Horiba Scientific (P): An elipsometer is a tool that will measure by looking at the change in the polarisation of reflective light from an incident, a light incident beam on a sample material. An elipsometer will measure the structure of the films that may be deposited on a sample, whether it's one layer of a film or it's a multi-layer stack, there are different materials in many different applications. You can think of the optical industry, for example, used to manufacture lasers, you can look at semiconductors, many different applications in the semi-conductor industry. And another interesting new technology is of course, and it's an extension of some semi-conductor manufacturing, is in the photovoltaics. So anything that involves thin film process and the materials, whether they be semiconductor, metallic, insulator, polymer and biological, can be analysed through elipsometry.

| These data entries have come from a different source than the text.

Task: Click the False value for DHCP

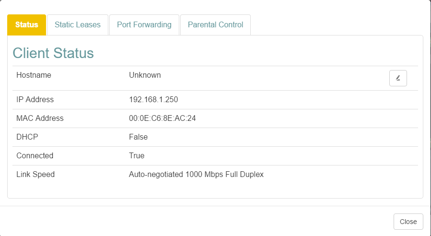Action: tap(138, 137)
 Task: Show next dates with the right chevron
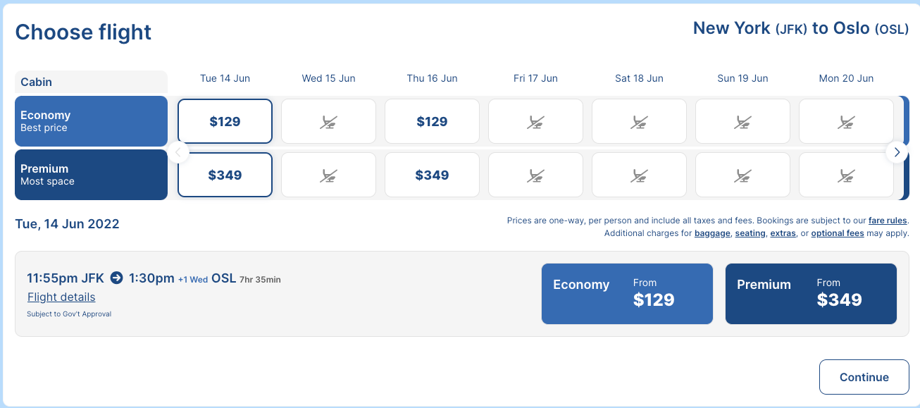[x=897, y=152]
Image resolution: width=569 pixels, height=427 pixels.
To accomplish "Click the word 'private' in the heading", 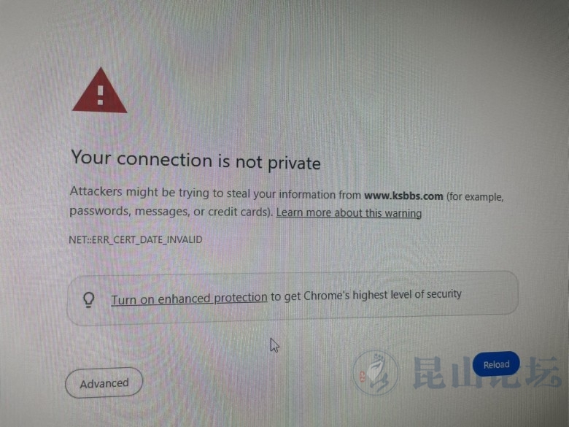I will point(294,164).
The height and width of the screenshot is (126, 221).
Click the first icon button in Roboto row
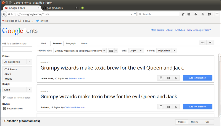(161, 107)
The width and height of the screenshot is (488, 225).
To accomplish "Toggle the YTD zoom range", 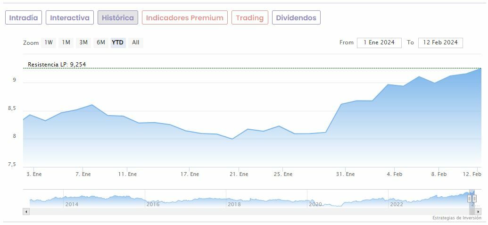I will [x=118, y=42].
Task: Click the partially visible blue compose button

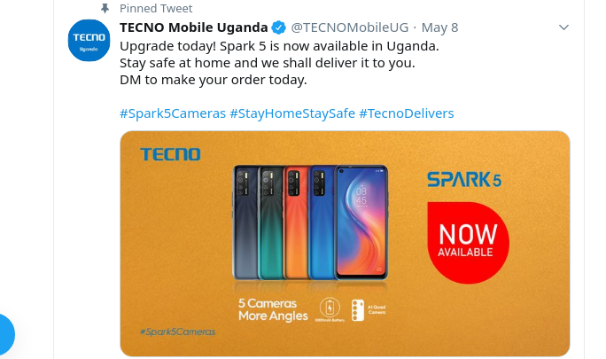Action: [x=4, y=335]
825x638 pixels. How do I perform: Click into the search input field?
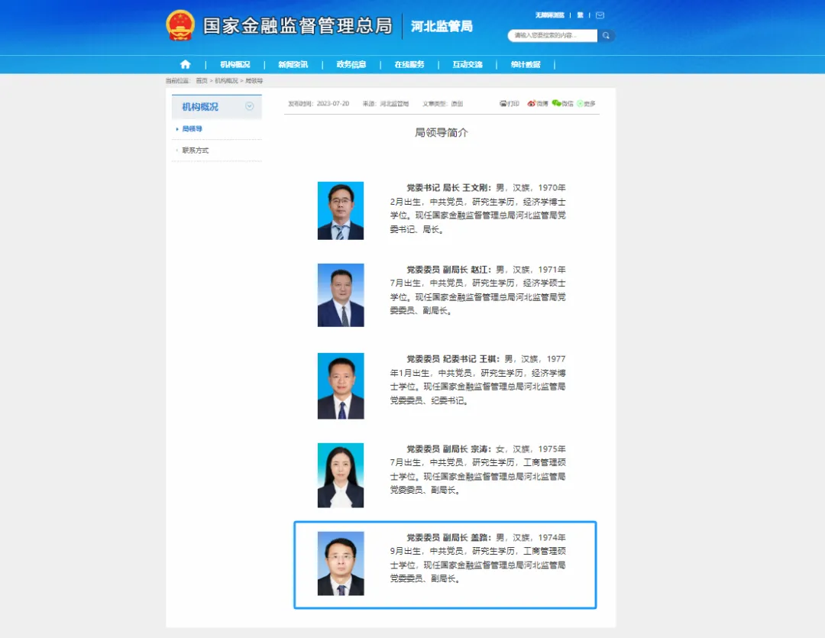[x=552, y=35]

AZoNano: Sounds like a bit market you've got there.

Horiba Scientific (P): Potentially, yes. We need to introduce it to many applications or people because of complexity of analysis and cost historically have not looked at elipsometry. Now there's an opportunity to look at it again.

AZoNano: Sounds exciting.

Horiba Scientific (P): It indeed is. And we are selling the MM16 for what I would call applications you would never dream about.

AZoNano: So what you're saying is that even though there are so many applications that you've identified, you're already selling it into other applications that you hadn't thought of before?

Horiba Scientific (P): We had never though of, quite frankly. A recent order was to a university in New York system whereby they were going to be analysing small channels in a silicon structure that's used for controlling biological processes. It's very strange. And don't ask me to try and explain the technology on that part.

AZoNano: Never [unclear - overtalking].

Horiba Scientific (P): That part, I couldn't explain to them. But yes, many different areas that people ¡K for which elipsometry is a totally unfamiliar technology. It can be simplified with this tool and with our software and it can give very useful results that they wouldn't be able to get by any method.

AZoNano: Sounds like you guys are Horiba are doing a really good job of taking a high tech science and then bringing it to the general scientists so they can use all these techniques to analyse things that they probably didn't think they could and put it in the hands of people that didn't have specialist training for.

Horiba Scientific (P): And that's an exact summary of what this marketing effort is going to be and the areas in which it can, these tools can fit. That's the exciting part, as you said.

AZoNano: I only wish that I was now doing my studies now rather than 20 years ago.

Horiba Scientific (P): It would have been a lot easier (laughs).

AZoNano: That's right.

Horiba Scientific (P): And you would have probably been able to start your own company, sell it to General Electric for $10 billion or a billion and retire.

AZoNano: We can only hope.

Horiba Scientific (P): We can hope. We can all hope on that part. Good.

AZoNano: Alright Paul and Philippe, thank you very much for your time.

Horiba Scientific (P): Very good.

AZoNano: All the best for the rest of the trade show.

Horiba Scientific (P): Thank you.

Horiba Scientific (H): Thank you, 'bye, 'bye.